1. The borehole dictionary¶

Boreholes are represented as plain Python dictionaries. The following keys are required:

Key	Type	Description
`name`	str	Identifier (used in filenames and plot titles)
`X`	float	UTM Easting (m)
`Y`	float	UTM Northing (m)
`depth_top`	list[float]	Top depth of each logged interval (m, positive down)
`depth_bottom`	list[float]	Bottom depth of each logged interval (m)
`class_obs`	list[int]	Observed lithology class ID for each interval
`class_prob`	list[float]	Confidence in each observation (0–1)

An optional method key controls how the borehole likelihood is computed (default is 'mode_probability').

A list of borehole dictionaries can be passed anywhere a single borehole is expected; functions accepting W handle both cases transparently.

2. Three representations of the same borehole¶

The same borehole information can be stored at different levels of detail:

Full: every logged layer is kept as a separate interval.
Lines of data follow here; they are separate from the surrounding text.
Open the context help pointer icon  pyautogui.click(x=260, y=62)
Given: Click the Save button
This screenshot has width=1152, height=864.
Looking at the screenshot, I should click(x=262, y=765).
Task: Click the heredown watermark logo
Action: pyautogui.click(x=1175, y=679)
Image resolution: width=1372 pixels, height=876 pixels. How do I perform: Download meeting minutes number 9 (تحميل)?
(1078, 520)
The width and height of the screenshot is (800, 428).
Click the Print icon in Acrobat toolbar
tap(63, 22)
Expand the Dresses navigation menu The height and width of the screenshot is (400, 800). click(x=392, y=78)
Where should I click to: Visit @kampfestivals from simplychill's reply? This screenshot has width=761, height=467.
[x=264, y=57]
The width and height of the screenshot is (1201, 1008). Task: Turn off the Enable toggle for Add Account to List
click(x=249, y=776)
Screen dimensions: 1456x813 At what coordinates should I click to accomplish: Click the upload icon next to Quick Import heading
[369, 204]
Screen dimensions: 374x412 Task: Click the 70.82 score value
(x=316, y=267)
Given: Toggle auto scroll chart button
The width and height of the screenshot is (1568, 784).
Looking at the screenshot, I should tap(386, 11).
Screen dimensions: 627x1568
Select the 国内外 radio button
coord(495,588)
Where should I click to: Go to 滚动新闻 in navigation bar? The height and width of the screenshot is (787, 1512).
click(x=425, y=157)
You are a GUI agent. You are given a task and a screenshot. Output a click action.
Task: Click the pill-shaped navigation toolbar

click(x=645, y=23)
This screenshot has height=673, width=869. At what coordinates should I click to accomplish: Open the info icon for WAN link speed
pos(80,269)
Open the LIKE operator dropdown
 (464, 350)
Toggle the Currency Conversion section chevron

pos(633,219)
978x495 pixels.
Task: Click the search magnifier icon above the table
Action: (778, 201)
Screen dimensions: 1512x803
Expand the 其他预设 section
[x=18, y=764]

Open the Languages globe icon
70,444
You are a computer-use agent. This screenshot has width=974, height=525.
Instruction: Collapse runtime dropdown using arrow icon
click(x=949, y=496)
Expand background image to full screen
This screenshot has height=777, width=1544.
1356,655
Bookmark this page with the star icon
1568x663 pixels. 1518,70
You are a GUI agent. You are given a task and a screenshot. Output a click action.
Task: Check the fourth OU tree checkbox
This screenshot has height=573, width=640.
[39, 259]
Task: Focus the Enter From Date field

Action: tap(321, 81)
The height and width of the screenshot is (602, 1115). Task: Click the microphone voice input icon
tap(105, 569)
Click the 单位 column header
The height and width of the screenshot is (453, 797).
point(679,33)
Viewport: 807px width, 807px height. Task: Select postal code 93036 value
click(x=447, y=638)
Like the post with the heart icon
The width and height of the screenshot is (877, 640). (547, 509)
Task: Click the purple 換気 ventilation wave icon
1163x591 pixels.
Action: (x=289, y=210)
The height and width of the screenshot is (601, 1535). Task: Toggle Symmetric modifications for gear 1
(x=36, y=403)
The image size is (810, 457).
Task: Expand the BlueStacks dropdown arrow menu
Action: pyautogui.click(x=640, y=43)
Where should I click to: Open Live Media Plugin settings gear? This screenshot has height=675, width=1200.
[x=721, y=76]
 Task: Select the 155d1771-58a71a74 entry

Gives the most detail but may include very thin intervals.
Compressed: adjacent intervals with the same (or similar) class are merged, and uncertain transition zones are omitted. A good compromise between detail and robustness.
Single-layer: only one key interval is used (e.g. the target horizon). Useful when only one depth range matters or when uncertainty is high.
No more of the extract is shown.